Minister of Housing and Urbanism
- In office 11 March 2014 – 11 March 2018
- President: Michelle Bachelet
- Preceded by: Rodrigo Pérez Mackenna
- Succeeded by: Cristián Monckeberg

Personal details
- Born: María Paulina Saball Astaburuaga 26 October 1952 (age 73) Santiago, Chile
- Party: Party for Democracy
- Other political affiliations: Popular Unitary Action Movement
- Alma mater: Pontifical Catholic University of Chile
- Occupation: Politician
- Profession: Social worker

= Paulina Saball =

Chilean politician (born 1952)

María Paulina Saball Astaburuaga (born 26 October 1952) is a Chilean politician and social worker.
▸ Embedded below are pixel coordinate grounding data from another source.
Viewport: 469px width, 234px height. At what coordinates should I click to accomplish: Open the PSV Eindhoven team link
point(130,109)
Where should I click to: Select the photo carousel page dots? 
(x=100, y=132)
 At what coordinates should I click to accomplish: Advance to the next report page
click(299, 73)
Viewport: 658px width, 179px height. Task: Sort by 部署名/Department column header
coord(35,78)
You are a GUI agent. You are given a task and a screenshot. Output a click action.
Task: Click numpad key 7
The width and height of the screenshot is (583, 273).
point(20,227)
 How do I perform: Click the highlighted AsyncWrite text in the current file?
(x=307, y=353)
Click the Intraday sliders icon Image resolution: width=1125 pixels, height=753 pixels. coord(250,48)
She was a minister during the second government of Michelle Bachelet.

Saball studied at the Pontifical Catholic University of Chile, where she was a member of the leftist movement Popular Unitary Action Movement (MAPU).

Saball was an opponent to the Pinochet dictatorship and was linked to human rights defense groups through various entities, such as the Committee of Cooperation for Peace in Chile and the Vicariate of Solidarity. Similarly, once returned the democracy she was part of the National Commission for Truth and Reconciliation (Rettig Report) during the christian-democratic government of Patricio Aylwin.
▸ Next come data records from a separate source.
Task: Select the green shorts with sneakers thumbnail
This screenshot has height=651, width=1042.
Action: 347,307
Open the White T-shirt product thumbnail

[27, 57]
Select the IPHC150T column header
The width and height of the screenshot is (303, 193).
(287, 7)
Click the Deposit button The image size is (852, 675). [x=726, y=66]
==Early life and education==

Saball is the daughter of Gustavo Saball Meneses and Carmen Astaburuaga Silva. She was married to sociologist Fernando José Ossandón Correa, with whom she had two children, Felipe and Macarena. She later married Socialist lawyer Ernesto Alejandro Galaz Cañas.

She studied at the Pontifical Catholic University of Chile, where she became involved with the left-wing Popular Unitary Action Movement (MAPU).
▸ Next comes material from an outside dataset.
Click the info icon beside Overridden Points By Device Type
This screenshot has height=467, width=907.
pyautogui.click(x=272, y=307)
Following the 1973 Chilean coup d'état, Saball became involved in human rights advocacy through organizations including the Committee for Peace in Chile, the Vicariate of Solidarity, and later the National Commission for Truth and Reconciliation in 1990.

==Political career==
During the administration of President Patricio Aylwin, Saball worked as head of the Outreach and Promotion Unit at the Ministry of Housing and Urbanism, then headed by engineer Alberto Etchegaray Aubry.

Between 1994 and 1997, she served as chief of staff to Minister of National Assets Adriana Delpiano, and subsequently remained with the ministry as an adviser following Delpiano's departure.

In 1999, President Eduardo Frei Ruiz-Tagle appointed her Undersecretary of National Assets, serving alongside Minister Sergio Galilea. She was confirmed in the position by President Ricardo Lagos in 2000.

In February 2004, Lagos appointed her executive director of the National Environment Commission (CONAMA).

At the beginning of the first Bachelet administration in March 2006, Saball was appointed Undersecretary of Housing and Urbanism, serving until 2010. In 2014, Bachelet selected her to serve as Minister of Housing and Urbanism.

In August 2020, she became regional coordinator for Magallanes and Chilean Antarctica of the Horizonte Ciudadano Foundation, established by Bachelet in 2018.

In February 2023, President Gabriel Boric appointed Saball to oversee the housing reconstruction plan in areas affected by the wildfires in south-central Chile, including the regions of Ñuble, Biobío, and La Araucanía.